Niemcy: Drugi migrant aresztowany za gwałt zbiorowy w berlińskim Görlitzer Park po tym, jak policja przez miesiąc ukrywała szczegóły sprawy.
W niedzielę (31.07) wieczorem dokonano drugiego aresztowania w związku z głośną sprawą gwałtu zbiorowego w Görlitzer Park w wielokulturowej berlińskiej dzielnicy Kreuzberg.
Sprawa przyciągnęła szeroką uwagę ze względu na fakt, iż policja nie informowała o incydencie, a sprawcy byli na wolności od 21 czerwca. W końcu, prawie miesiąc po incydencie, gazeta Welt ujawniła, iż kobieta została wielokrotnie zgwałcona. Niektórzy twierdzili, iż policja ukrywała sprawę, ponieważ sprawcy są obcokrajowcami, co teraz można oficjalnie potwierdzić. Jeden z podejrzanych, aresztowany w czwartek, pochodzi z Somalii, a teraz dokonano drugiego aresztowania, tym razem to 22-letni mężczyzna z Gwinei Bissau.
Berliner Zeitung poinformował o drugim aresztowaniu, zauważając, iż afrykański podejrzany znajdował się w pobliżu miejsca gwałtu i jest teraz w areszcie.
Według źródła policyjnego, które ujawniło szczegóły sprawy, 27-letnia kobieta została zgwałcona zbiorowo 21 czerwca wczesnym rankiem. Sprawcy przytrzymywali chłopaka ofiary, podczas gdy mężczyźni ją gwałcili. Po incydencie berlińska policja nie ujawniła żadnych szczegółów ani rysopisów czarnoskórych napastników.

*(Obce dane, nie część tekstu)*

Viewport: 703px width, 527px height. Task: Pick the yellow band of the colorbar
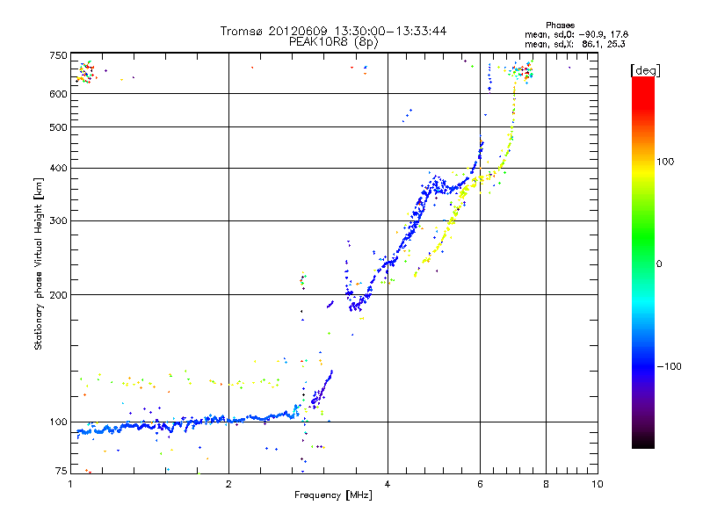pyautogui.click(x=642, y=162)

Ten park pełen jest imigrantów handlujących narkotykami.
Görlitzer Park od dawna jest przedmiotem sporów w Berlinie, ponieważ popularny park jest pełen afrykańskich handlarzy narkotyków, którzy działają w każdym jego zakamarku. Park był sceną wielu aktów przemocy, widziano igły na placach zabaw, notowano też liczne napaści na tle seksualnym.

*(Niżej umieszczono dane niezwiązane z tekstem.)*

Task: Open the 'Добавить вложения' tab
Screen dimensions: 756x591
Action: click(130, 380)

Nawet działające w parku ZOO nie jest bezpieczne. W 2017 r. syryjski migrant zgwałcił tam kucyka na oczach dzieci.
“Moja opiekunka była z naszym synem w parku Görlitzer. Byli świadkami, jak mężczyzna napastował seksualnie kucyka” – powiedziała wówczas Berliner Morgenpost jedna z kobiet. Opiekunka zrobiła wtedy mężczyźnie zdjęcie i przekazała je policji. W odpowiedzi migrantowi zakazano wstępu do zoo, ale nie wiadomo, czy postawiono mu w związku z tym jakiekolwiek zarzuty.
Od początku roku, tylko w jednym parku doszło już do ośmiu gwałtów, a także napaści na tle seksualnym i molestowania seksualnego. Pięć z tych gwałtów miało miejsce w czerwcu. Park był gniazdem lewaków, którzy bronili dilerów narkotyków, jakiekolwiek próby kontrolowania ich działalności nazywane były formą rasizmu. Znane były również pomysły zalegalizowania ich obecności w parku. Dilerzy narkotyków od lat są nieformalnie tolerowani przez policję, która rzadko kontroluje ich prowadzony na świeżym powietrzu proceder.

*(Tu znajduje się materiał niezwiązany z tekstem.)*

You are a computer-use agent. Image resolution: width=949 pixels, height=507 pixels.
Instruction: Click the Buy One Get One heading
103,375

Jak wcześniej informował Remix News, od 2020 roku w Berlinie odnotowano prawie 300 gwałtów zbiorowych, a ponad połowa z nich została popełniona przez obcokrajowców.
Władze Berlina są również oskarżane o ukrywanie informacji o innej serii gwałtów zbiorowych w popularnej lokalizacji Schlachtensee, jeziorze w południowo-zachodnim Berlinie, w którym na początku czerwca zginęły trzy osoby, w tym 14-letnia dziewczynka. Ta sama grupa zadaniowa policji, której powierzono dochodzenie w sprawie tych przestępstw, prowadzi również dochodzenie w sprawie gwałtu zbiorowego w Görlitzer Park.
Według prokuratora, czterech podejrzanych ma od 14 do 19 lat i zostali zidentyfikowani, ale przez cały czas pozostają na wolności. Jak dotąd policja i prokuratura odmówiły podania szczegółów dotyczących narodowości i pochodzenia migracyjnego podejrzanych.
Ze względu na powszechną rolę migrantów w napaściach seksualnych, szczegóły takich przypadków były w przeszłości ukrywane, w tym niesławny masowy gwałt noworoczny z 2016 roku, w którym tysiące niemieckich kobiet było napastowanych seksualnie w całym kraju, a większość przypadków miała miejsce w Kolonii.